Data extract:
*** Block opens ***
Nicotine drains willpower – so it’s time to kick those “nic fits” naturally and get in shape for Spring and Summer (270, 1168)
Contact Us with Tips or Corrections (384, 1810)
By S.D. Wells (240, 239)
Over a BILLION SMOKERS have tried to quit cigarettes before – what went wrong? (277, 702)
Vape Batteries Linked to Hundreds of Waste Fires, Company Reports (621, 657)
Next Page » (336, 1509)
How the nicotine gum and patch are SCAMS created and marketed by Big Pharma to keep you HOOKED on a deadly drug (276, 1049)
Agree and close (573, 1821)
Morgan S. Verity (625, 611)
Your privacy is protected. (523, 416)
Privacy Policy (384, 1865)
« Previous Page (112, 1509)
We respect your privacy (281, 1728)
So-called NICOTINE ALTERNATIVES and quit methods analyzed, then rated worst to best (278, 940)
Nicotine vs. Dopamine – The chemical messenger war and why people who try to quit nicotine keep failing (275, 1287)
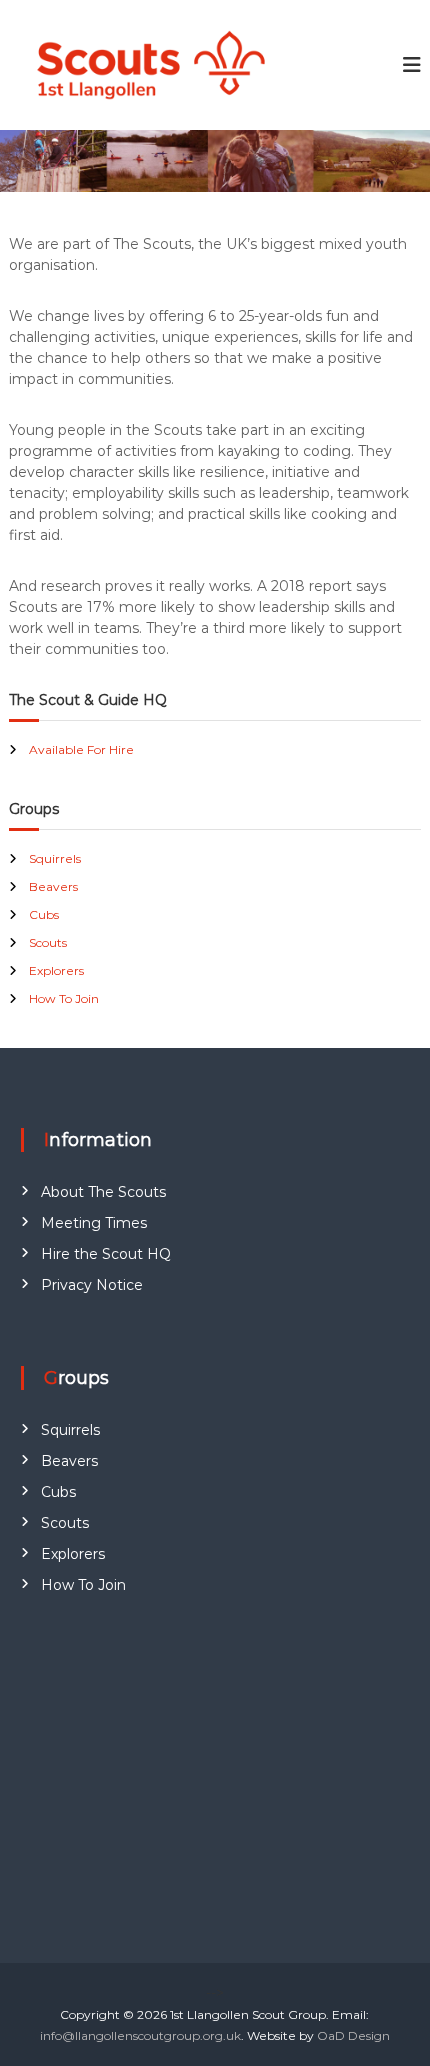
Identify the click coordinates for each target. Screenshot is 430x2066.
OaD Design (353, 2035)
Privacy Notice (92, 1285)
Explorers (56, 970)
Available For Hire (81, 749)
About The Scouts (103, 1192)
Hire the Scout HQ (106, 1254)
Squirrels (55, 858)
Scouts (48, 942)
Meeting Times (94, 1223)
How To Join (64, 998)
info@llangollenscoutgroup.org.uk (140, 2035)
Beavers (53, 886)
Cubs (44, 914)
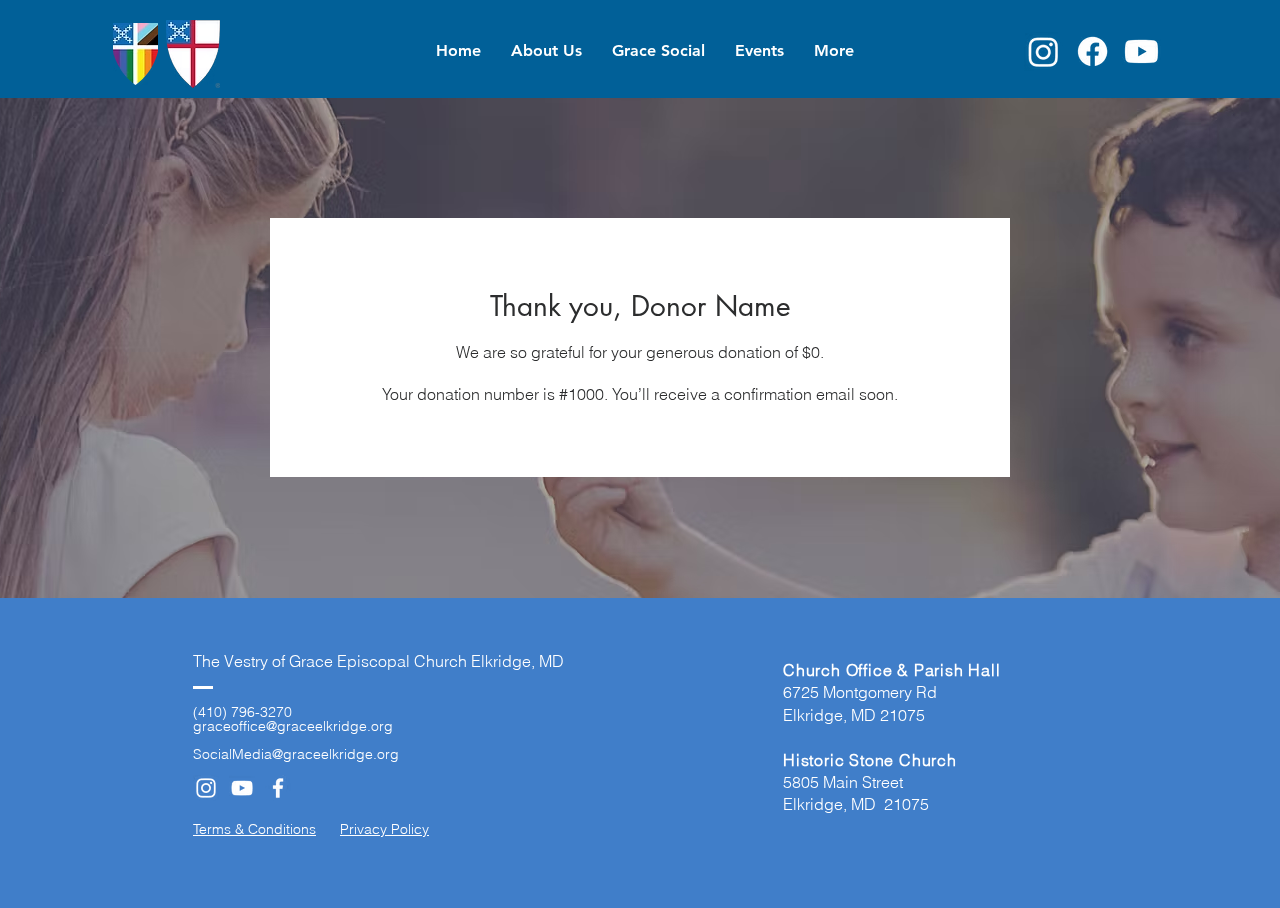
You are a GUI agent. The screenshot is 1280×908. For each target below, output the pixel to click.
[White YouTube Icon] (242, 788)
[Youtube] (1141, 51)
*** Block closes ***
Problem details:
"click" is the string to look for; please copy every line of the records above where it appears.

Answer for the task:
Identify the click coordinates for each target. Screenshot is 430x2066.
You are a GUI agent. The screenshot is 1280×908. For each target below, output the pixel to click.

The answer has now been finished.